Na gestão de operações, há que avançar para ofertas personalizadas e multidisciplinares de acordo com modelos disruptivos. No plano metodológico, haverá a necessidade crescente de hibridizar os modelos online e presenciais, adotando também novas formas de colaboração entre docentes internos e externos às instituições, estes últimos ligados ao mundo profissional ou provenientes de outras instituições (outras universidades, centros de investigação ou organizações), com formas contratuais que o facilitem.

Na gestão de recursos, particularmente dos recursos financeiros, as universidades terão de planear as suas atividades segundo modelos de procura aberta e encontrar um equilíbrio entre recursos públicos (financiamento advindo do Orçamento do Estado), recursos provenientes de propinas e recursos provenientes de programas e projetos (através da transferência de conhecimento e de serviços). É aqui que as políticas públicas serão decisivas, no modo de financiar as universidades (as regras atuais são obsoletas e injustas!) e de garantir que estas serão responsáveis pela utilização dos recursos, assim como no peso a dar aos apoios e à procura de programas (subsídios, bolsas de estudo, etc.) aptos a assegurar a igualdade de oportunidades e o acesso equitativo ao ensino superior.

Um outro aspeto, não menos importante em termos de gestão dos recursos, para o qual é preciso um novo pensamento neste quadro da transformação das universidades, tem que ver com as infraestruturas. Em relação a estas, para as quais estão previstos “financiamentos” no quadro do PRR, a tendência deverá ser para apostar em modelos de ensino menos intensivos em termos de construção, uma vez que os modelos online (plataformas digitais e ambientes virtuais) terão um papel central, privilegiando-se o financiamento de infraestruturas tecnológicas e de investigação (laboratórios).

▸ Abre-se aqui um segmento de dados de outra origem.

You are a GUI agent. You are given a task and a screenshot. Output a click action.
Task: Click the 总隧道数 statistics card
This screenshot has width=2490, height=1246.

Este é também o momento em que o país, através das suas universidades e demais instituições de ensino superior, sustentadas em políticas públicas que estimulem o seu desenvolvimento, deve procurar superar o atraso de que padece em termos comparativos. Como? Modernizando o seu tecido produtivo, reforçando a sua capacidade de gerar emprego de qualidade, especialmente entre os jovens, mulheres e grupos sub-representados no mercado de trabalho, promovendo a eficiência energética e empenhando-se na transição para uma economia circular e digital que favoreça uma mudança de hábitos e de comportamentos. Para tal, é necessário apostar na formação das pessoas e apoiar a ciência e a I&D como elementos-chave na promoção da produtividade, do emprego e da transformação dos processos produtivos, sociais e ambientais, por forma a que a tecnologia e a inovação cheguem a todo o território e a todas as pessoas e se tire partido do potencial e das oportunidades do conhecimento aplicados à coesão socioeconómica e territorial. O que acabamos de dizer é indispensável para sobrevivermos como nação coesa e menos desigual.

De referir ainda que vencer estes desafios é essencial para concretizar entre outros o Objetivo 4 do Programa das Nações Unidas para o Desenvolvimento Sustentável, que, pela primeira vez, inclui as universidades como espaços que devem garantir uma educação inclusiva, equitativa e de qualidade e promover oportunidades de aprendizagem ao longo da vida para todos. Ou as universidades aproveitam o momento atual para se transformar, sem desculpas nem subterfúgios, ou os prejuízos serão imensos.